#### [Task details]
Replace every instance of "Screen dimensions" with "Display size" in the lines below and reproduce them with nothing else altered, leaving out the pictures.

* * * * *

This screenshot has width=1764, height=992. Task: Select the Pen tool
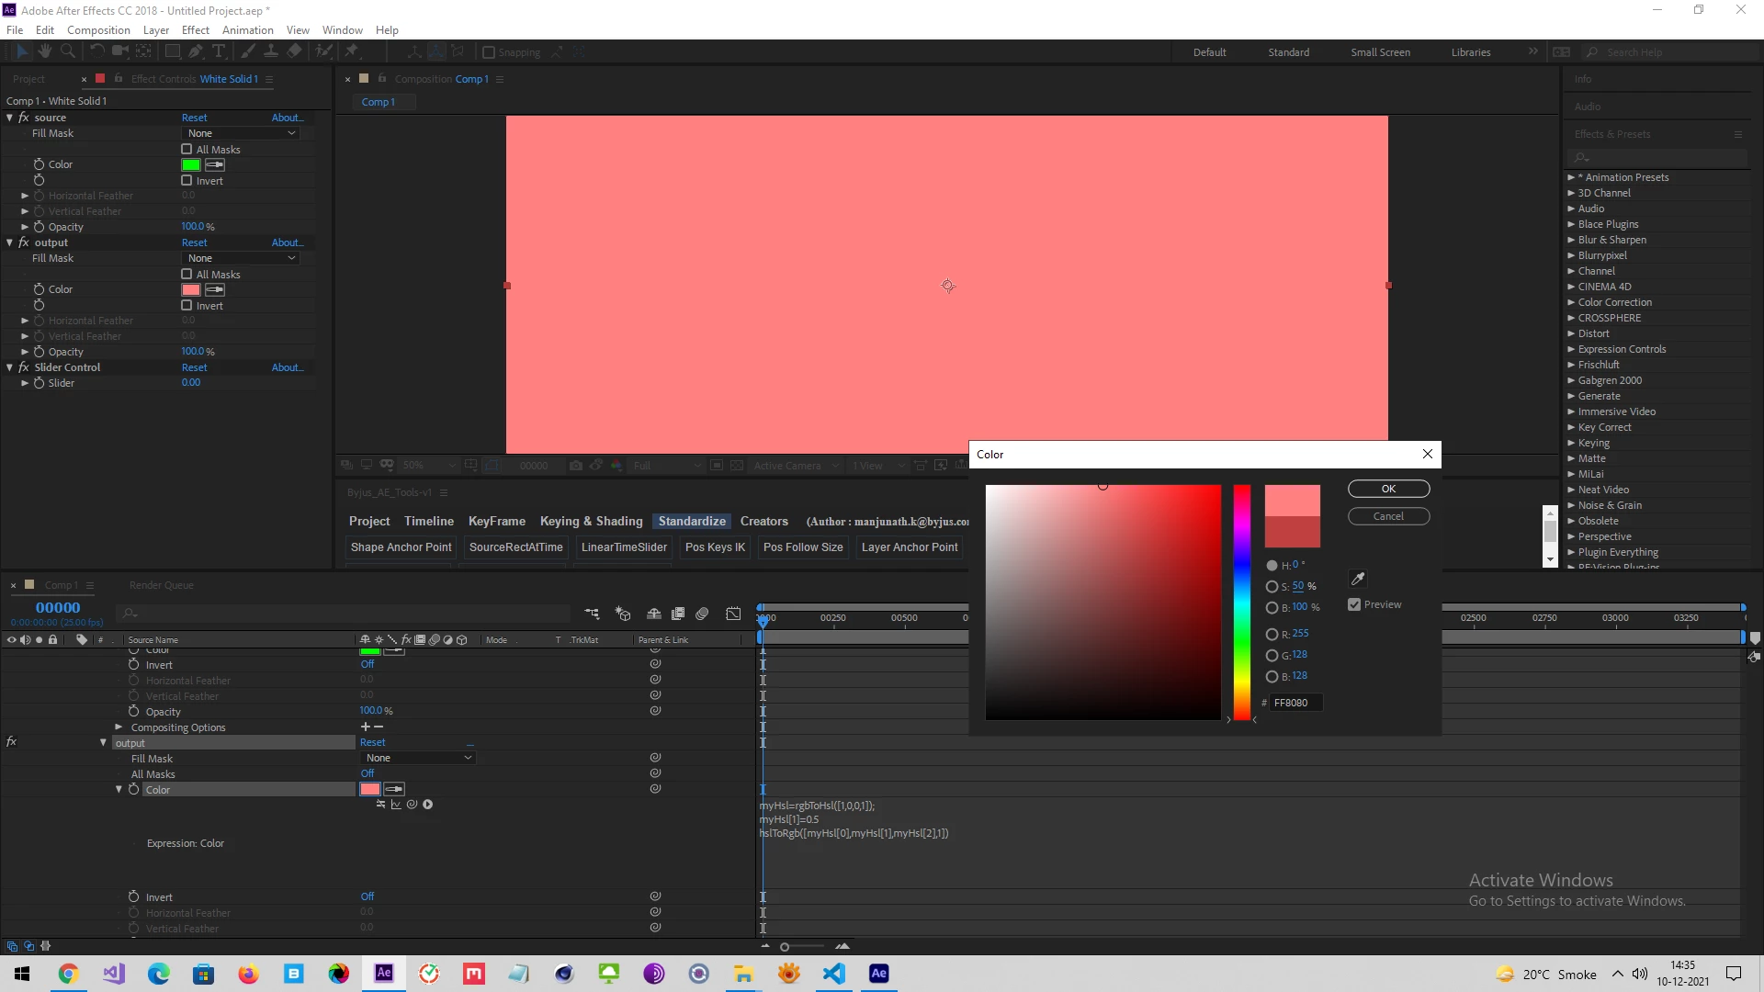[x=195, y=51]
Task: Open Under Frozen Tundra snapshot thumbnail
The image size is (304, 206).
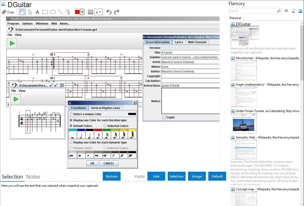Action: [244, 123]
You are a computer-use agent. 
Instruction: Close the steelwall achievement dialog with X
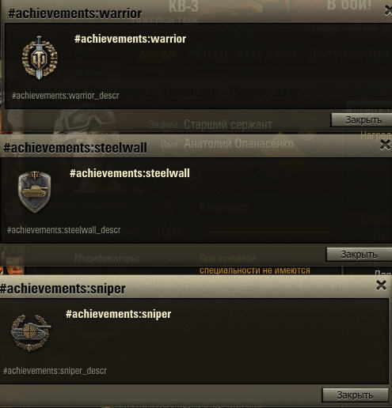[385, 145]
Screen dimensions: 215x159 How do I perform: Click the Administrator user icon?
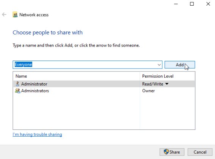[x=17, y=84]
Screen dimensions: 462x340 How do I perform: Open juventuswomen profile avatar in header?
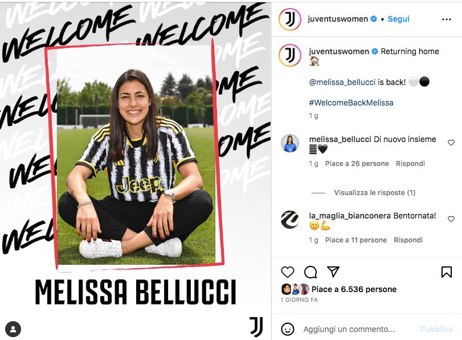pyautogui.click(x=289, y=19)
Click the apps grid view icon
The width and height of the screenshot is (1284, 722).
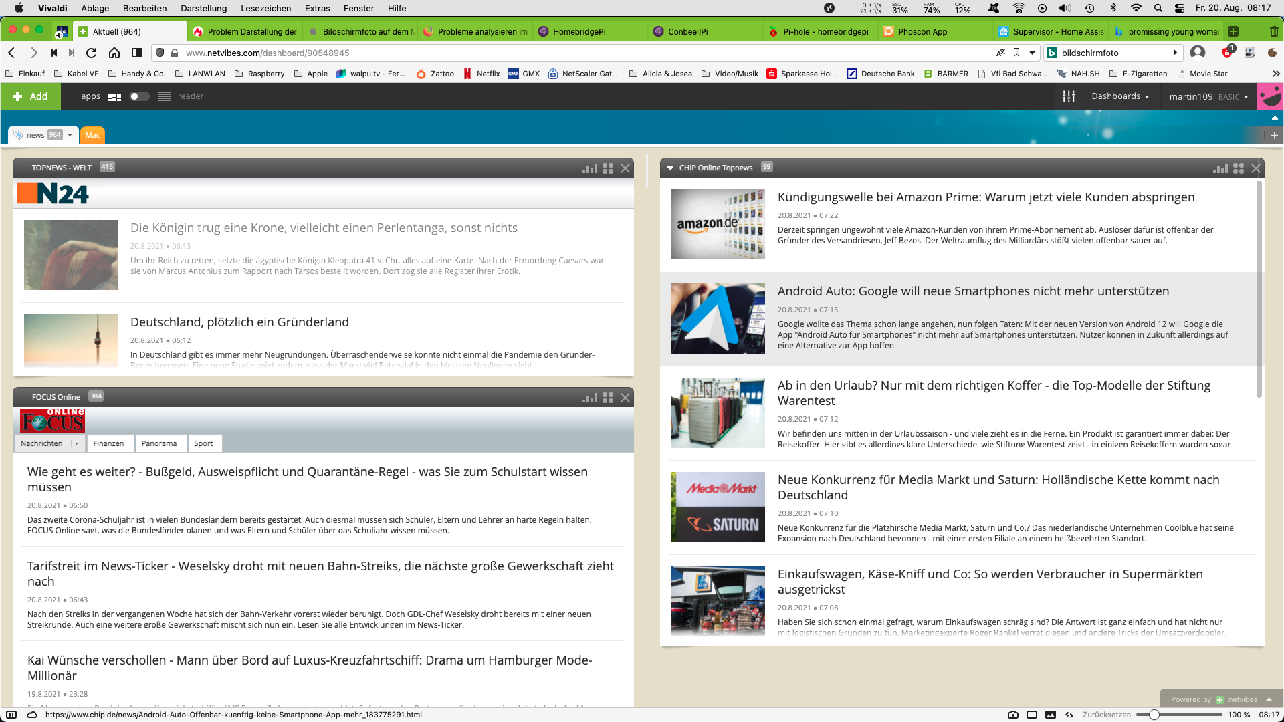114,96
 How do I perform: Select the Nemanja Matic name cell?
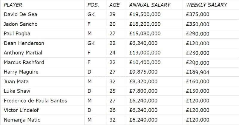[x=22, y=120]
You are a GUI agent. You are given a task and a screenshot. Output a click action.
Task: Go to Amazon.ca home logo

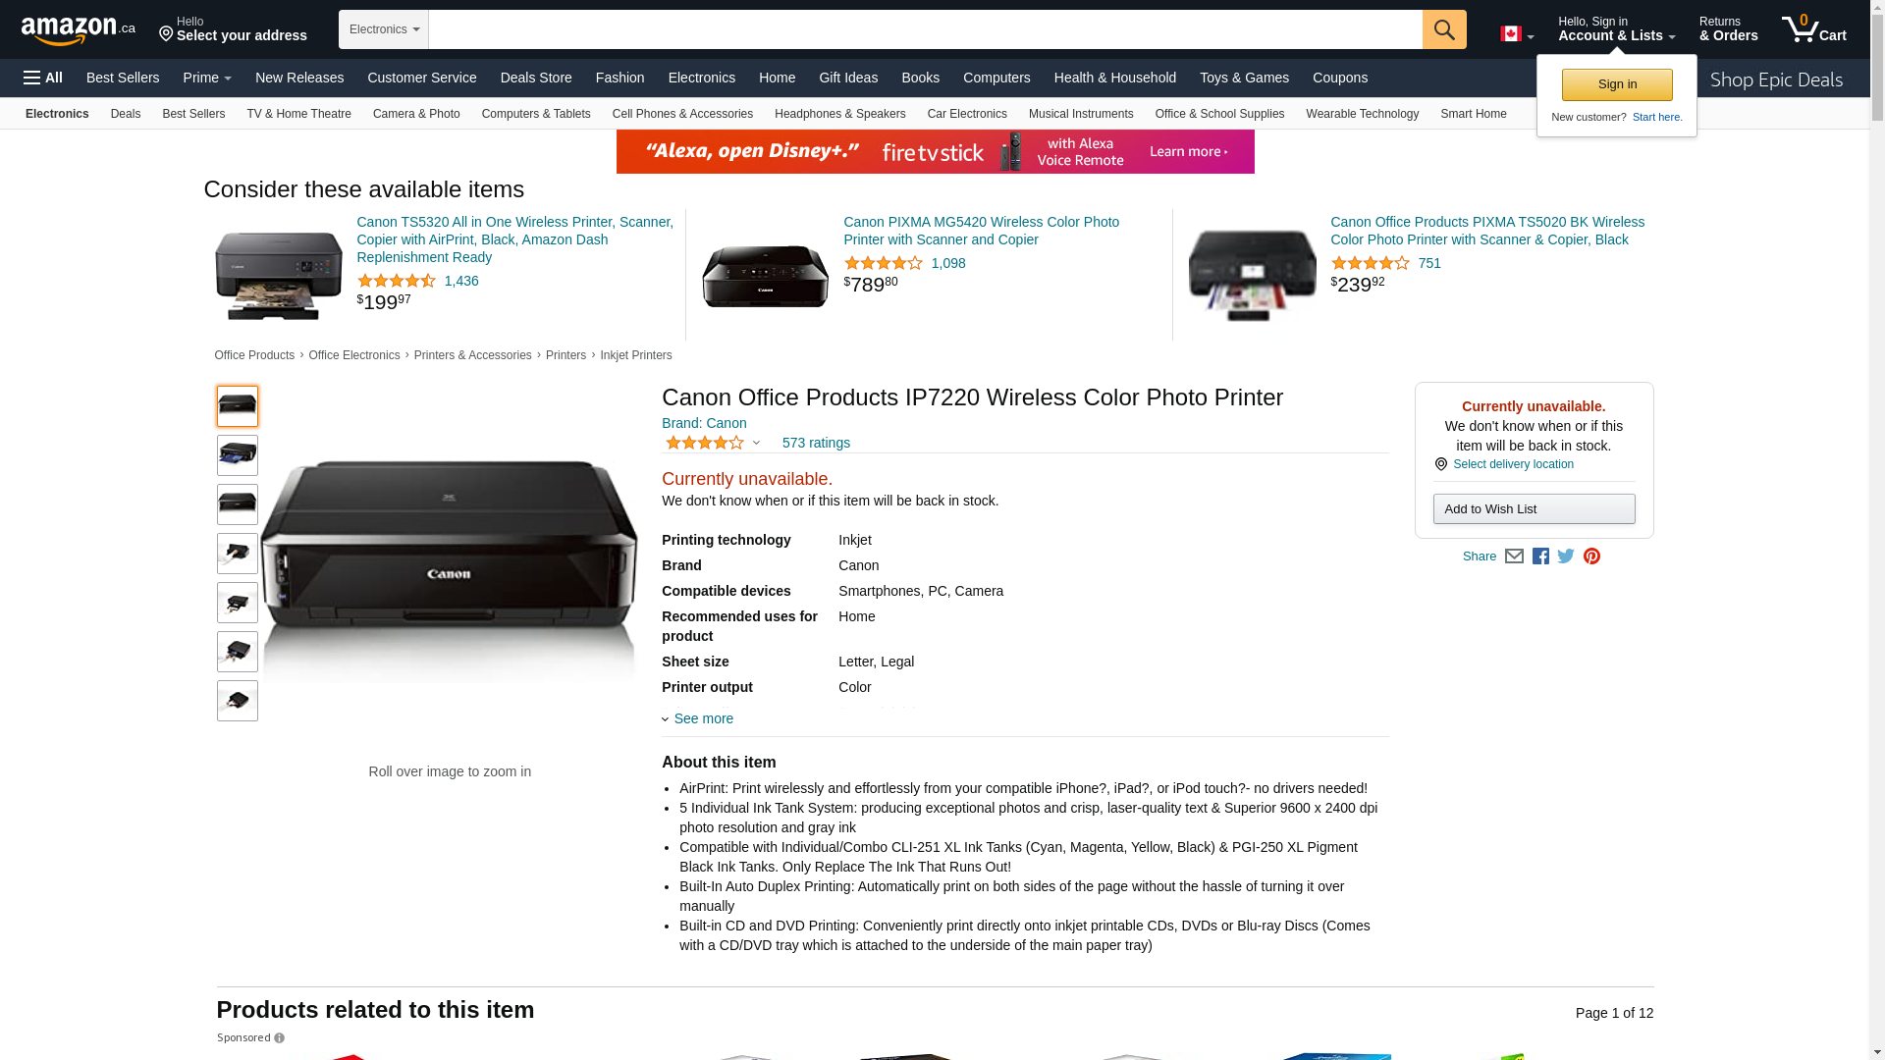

* * * * *

#### [The completed task]
This screenshot has width=1764, height=992. Task: Select the Pen tool
[x=195, y=51]
Task: Open Under Frozen Tundra snapshot thumbnail
The image size is (304, 206).
Action: [244, 123]
You are a computer-use agent. 
Instruction: Close the steelwall achievement dialog with X
[385, 145]
Display size: 215x159 How do I perform: Click the Administrator user icon?
[x=17, y=84]
Display size: 462x340 How do I perform: Open juventuswomen profile avatar in header?
pyautogui.click(x=289, y=19)
Click the apps grid view icon
The width and height of the screenshot is (1284, 722).
114,96
 How do I perform: Select the Nemanja Matic name cell?
[x=22, y=120]
You are a GUI agent. You are given a task and a screenshot. Output a click action.
Task: Go to Amazon.ca home logo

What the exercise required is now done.